Des chercheurs de l’Université du Texas à Dallas et de Novartis Pharmaceuticals Corp. ont conçu une plate-forme informatique pour la découverte de médicaments qui pourrait rendre le processus plus efficace, plus efficient et moins coûteux.
Le Dr Baris Coskunzer, professeur de sciences mathématiques à l’UT Dallas, et ses collègues ont développé une approche basée sur l’analyse topologique des données pour cribler virtuellement des milliers de candidats-médicaments possibles et réduire considérablement les candidats composés à ceux qui sont les plus adaptés aux tests de laboratoire et cliniques.
Les chercheurs présenteront leurs découvertes lors de la 36e conférence sur les systèmes de traitement de l’information neuronale, qui se tiendra du 28 novembre au 9 décembre à la Nouvelle-Orléans.
En règle générale, les premières phases de la découverte de médicaments impliquent des chercheurs identifiant une cible biologique, telle qu’une protéine associée à une maladie d’intérêt. L’étape suivante consiste à cribler des bibliothèques de milliers de composés chimiques potentiels qui pourraient être efficaces ou pourraient être modifiés pour affecter la cible afin d’atténuer la cause ou les symptômes de la maladie. Les candidats les plus prometteurs passent au processus long et coûteux d’essais en laboratoire et cliniques et d’approbation réglementaire.
Le processus de découverte de médicaments peut prendre 10 à 15 ans et coûter un milliard de dollars. Les compagnies pharmaceutiques veulent un moyen plus rentable de le faire. Ils veulent trouver les composés les plus prometteurs au début du processus afin de ne pas perdre de temps à tester des impasses.
Nous avons fourni une toute nouvelle méthode de criblage virtuel qui est efficace sur le plan informatique et classe les composés en fonction de leur probabilité de fonctionner. »
Dr Baris Coskunzer, professeur de sciences mathématiques, UT Dallas
Bien que le criblage virtuel de bibliothèques de composés chimiques ne soit pas nouveau, Coskunzer a déclaré que l’approche de son groupe surpasse de manière significative les autres méthodes de pointe sur de grands ensembles de données.

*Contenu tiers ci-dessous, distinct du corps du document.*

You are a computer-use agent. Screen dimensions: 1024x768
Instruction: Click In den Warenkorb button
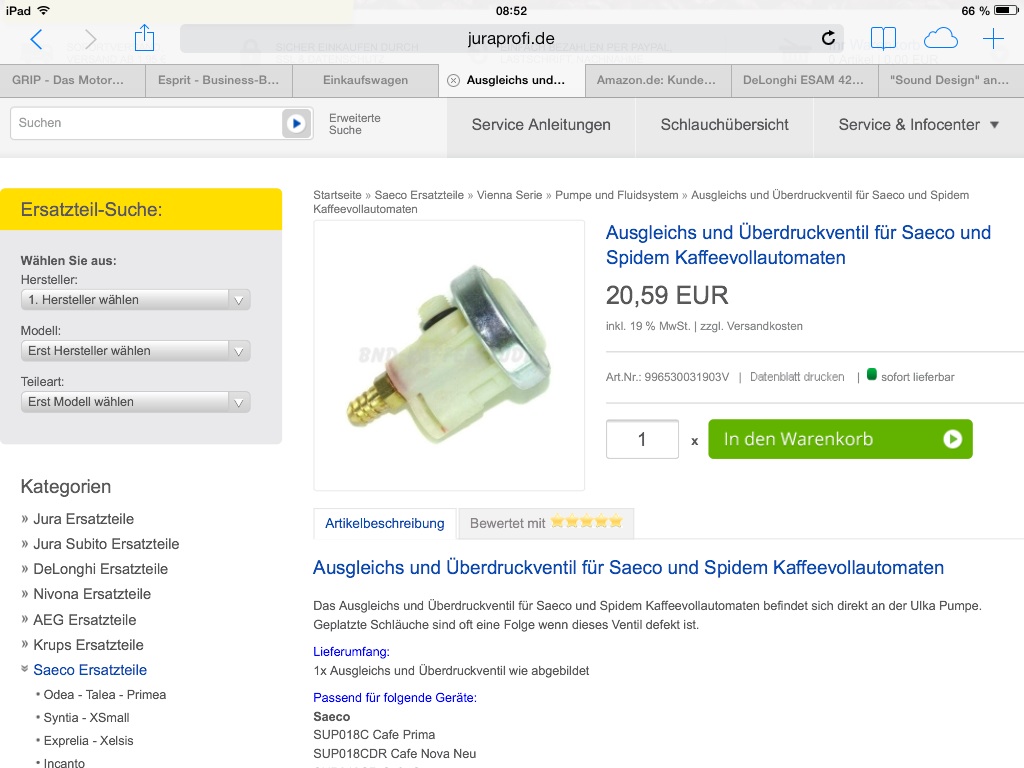point(840,439)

L’équipe UTD et Novartis a défini le processus de sélection virtuelle comme un nouveau type de problème de classement de graphes basé sur la topologie, issu d’une branche des mathématiques appelée analyse de données topologiques. Leur méthode caractérise chaque composé moléculaire en fonction de la forme de sa sous-structure physique sous-jacente – ; sa topologie – ; ainsi qu’une série de propriétés physiques et chimiques des composants de la molécule. À partir de ces informations, les chercheurs développent une « empreinte topologique » unique pour chaque composé qui est utilisée pour le classer en fonction de son adéquation aux propriétés souhaitées.
« L’avantage de notre algorithme est qu’il pourrait cribler environ 100 000 composés en quelques jours, ce qui est beaucoup plus rapide que les autres méthodes », a déclaré Coskunzer.
La prochaine étape consistera à généraliser la méthode à la prédiction des propriétés moléculaires, qui comprend la notation d’un composé sur sa solubilité dans l’eau. La solubilité peut être essentielle à l’efficacité d’un médicament dans le corps humain.
« Si vous trouvez un bon composé, mais qu’il n’a pas les propriétés moléculaires souhaitées – ; s’il n’est pas soluble – ; alors il est probable qu’il ne fonctionnera pas. Vous voulez pouvoir tester ces propriétés avant qu’un candidat-médicament va trop loin dans le développement », a déclaré Coskunzer.
D’autres chercheurs de l’UT Dallas travaillant sur le projet sont le Dr Yulia Gel, professeur de sciences mathématiques à la School of Natural Sciences and Mathematics, et le Dr Ignacio Segovia-Dominguez, chercheur postdoctoral en informatique à la Erik Jonsson School of Engineering and L’informatique.
Parmi les contributeurs de Novartis figurent le Dr Andac Demir, spécialiste des données au sein de son AI Innovation Lab, et le Dr Bulent Kiziltan, directeur exécutif du laboratoire. Le Dr Yuzhou Chen MS’17, professeur adjoint d’informatique et de sciences de l’information à l’Université Temple, a également contribué.
Les chercheurs de l’UTD sont soutenus par des subventions de la National Science Foundation, de la Simons Foundation et de l’Office of Naval Research.